(TASK DIRECTIONS):
Collect every line of the records below that contains the word "computer".
#### RECORDED DATA ####
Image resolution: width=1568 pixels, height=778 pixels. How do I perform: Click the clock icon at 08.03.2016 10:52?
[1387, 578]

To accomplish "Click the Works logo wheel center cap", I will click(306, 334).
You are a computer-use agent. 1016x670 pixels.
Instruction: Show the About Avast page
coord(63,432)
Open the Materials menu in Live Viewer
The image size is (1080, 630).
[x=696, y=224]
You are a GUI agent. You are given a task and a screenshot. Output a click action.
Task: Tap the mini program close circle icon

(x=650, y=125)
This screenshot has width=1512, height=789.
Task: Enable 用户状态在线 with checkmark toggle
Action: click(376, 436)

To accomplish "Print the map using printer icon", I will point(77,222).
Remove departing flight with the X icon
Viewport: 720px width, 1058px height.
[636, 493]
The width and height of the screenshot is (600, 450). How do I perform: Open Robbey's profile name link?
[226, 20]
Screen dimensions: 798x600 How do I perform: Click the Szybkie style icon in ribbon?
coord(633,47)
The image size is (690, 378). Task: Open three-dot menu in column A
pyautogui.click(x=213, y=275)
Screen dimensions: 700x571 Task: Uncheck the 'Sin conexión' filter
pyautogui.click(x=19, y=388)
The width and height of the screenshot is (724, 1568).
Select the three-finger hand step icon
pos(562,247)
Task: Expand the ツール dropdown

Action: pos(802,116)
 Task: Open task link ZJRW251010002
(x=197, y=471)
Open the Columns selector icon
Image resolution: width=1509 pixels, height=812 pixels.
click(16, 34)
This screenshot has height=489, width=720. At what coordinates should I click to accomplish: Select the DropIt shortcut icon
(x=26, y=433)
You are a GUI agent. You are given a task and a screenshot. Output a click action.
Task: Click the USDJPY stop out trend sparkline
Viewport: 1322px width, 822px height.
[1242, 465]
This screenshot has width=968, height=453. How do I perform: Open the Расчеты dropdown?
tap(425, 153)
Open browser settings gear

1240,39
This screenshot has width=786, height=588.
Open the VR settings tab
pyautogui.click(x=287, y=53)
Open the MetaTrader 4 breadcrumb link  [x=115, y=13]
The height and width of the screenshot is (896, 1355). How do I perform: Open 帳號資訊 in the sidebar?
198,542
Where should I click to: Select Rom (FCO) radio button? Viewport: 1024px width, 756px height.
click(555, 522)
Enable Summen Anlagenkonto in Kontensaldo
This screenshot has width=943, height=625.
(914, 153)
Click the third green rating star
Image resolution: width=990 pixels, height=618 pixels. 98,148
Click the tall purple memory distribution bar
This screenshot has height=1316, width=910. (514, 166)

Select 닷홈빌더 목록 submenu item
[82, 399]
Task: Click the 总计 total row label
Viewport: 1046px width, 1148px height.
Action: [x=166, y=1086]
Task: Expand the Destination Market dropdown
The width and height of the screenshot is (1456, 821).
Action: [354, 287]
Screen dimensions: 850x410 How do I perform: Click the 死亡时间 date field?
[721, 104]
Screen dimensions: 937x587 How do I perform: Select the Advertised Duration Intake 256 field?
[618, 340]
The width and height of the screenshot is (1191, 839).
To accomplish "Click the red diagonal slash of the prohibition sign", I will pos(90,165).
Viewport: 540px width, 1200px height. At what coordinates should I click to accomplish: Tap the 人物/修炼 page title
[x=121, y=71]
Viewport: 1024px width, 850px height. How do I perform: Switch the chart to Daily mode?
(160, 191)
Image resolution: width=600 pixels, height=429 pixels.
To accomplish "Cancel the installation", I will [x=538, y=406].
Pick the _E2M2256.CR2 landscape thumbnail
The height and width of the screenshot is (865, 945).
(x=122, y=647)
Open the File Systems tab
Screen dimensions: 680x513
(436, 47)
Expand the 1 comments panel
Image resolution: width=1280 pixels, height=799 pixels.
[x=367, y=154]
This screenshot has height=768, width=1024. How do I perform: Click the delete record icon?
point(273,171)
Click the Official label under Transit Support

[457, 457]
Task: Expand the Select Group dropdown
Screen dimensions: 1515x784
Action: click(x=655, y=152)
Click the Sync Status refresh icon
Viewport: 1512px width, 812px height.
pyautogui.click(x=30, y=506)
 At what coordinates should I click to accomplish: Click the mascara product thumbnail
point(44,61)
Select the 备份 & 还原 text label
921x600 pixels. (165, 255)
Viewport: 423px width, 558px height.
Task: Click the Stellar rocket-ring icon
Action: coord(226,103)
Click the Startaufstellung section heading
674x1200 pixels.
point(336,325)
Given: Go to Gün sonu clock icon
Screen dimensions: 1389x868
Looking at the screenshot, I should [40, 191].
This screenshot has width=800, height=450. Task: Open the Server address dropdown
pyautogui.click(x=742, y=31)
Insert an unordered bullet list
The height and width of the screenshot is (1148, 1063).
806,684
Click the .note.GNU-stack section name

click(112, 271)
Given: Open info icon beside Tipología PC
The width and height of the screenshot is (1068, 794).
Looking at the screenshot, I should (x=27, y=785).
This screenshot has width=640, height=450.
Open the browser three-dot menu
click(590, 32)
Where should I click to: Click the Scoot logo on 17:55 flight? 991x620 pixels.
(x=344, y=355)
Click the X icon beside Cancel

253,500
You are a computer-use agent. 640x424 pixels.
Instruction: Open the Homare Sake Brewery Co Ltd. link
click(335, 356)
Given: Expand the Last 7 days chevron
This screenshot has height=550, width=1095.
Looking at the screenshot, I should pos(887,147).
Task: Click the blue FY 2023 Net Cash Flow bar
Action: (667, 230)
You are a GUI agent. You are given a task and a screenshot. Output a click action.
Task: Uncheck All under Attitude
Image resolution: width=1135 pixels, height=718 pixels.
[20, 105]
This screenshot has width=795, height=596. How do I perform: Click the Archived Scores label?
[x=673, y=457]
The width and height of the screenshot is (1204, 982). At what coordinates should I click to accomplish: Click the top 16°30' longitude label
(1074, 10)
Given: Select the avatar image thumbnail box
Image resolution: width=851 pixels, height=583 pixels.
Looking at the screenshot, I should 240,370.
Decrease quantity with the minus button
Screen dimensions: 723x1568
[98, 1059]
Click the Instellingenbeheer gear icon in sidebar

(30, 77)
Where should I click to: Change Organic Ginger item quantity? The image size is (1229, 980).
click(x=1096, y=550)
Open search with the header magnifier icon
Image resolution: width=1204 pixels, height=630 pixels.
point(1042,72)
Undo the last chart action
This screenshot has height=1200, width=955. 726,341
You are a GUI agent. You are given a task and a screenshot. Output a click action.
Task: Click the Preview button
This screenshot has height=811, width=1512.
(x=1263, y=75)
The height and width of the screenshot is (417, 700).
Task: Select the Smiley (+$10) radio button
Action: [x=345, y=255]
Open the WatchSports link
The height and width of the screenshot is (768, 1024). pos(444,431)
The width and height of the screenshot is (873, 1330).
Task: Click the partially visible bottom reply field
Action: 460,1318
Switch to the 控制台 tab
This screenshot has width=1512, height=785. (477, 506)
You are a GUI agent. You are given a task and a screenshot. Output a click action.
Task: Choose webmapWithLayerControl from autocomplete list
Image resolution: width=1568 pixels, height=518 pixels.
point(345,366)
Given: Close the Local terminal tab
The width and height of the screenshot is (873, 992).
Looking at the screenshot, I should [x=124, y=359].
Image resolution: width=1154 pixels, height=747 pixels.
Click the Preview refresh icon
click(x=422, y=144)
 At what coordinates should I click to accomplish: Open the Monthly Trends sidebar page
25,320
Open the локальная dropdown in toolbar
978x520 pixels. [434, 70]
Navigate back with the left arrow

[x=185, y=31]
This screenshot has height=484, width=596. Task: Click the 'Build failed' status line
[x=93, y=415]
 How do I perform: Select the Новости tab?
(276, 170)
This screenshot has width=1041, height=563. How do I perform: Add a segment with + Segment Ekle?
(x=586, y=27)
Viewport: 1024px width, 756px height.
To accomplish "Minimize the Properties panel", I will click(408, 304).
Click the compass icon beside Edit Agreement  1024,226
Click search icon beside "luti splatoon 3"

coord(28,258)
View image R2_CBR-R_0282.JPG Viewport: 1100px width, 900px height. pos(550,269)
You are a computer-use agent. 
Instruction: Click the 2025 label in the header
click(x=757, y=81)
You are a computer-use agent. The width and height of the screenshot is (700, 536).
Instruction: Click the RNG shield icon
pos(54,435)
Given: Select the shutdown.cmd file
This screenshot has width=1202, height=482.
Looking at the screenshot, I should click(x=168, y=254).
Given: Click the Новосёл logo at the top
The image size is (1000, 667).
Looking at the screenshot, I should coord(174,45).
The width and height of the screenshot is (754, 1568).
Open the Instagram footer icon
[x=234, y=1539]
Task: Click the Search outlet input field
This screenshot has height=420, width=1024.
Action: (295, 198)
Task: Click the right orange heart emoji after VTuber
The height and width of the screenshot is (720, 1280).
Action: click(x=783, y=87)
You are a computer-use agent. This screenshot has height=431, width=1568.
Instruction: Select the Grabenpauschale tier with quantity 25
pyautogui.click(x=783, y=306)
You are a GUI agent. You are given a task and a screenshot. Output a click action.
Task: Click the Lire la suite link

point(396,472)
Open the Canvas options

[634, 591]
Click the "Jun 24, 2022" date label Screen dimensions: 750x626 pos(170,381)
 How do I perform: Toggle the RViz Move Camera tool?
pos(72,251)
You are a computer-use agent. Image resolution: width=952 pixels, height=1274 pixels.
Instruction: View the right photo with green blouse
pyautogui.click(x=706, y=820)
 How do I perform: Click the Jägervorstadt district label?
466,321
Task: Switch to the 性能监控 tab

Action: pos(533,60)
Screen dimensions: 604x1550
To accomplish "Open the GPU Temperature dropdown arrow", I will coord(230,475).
####
(SOLVED PROBLEM):
You are a computer-use agent. 1016x670 pixels.
You are a computer-use agent. 640x424 pixels.
You are a computer-use agent. 
You are a computer-use agent. The width and height of the screenshot is (700, 536).
You are a computer-use agent. This screenshot has height=431, width=1568.
You are a computer-use agent. Image resolution: width=952 pixels, height=1274 pixels.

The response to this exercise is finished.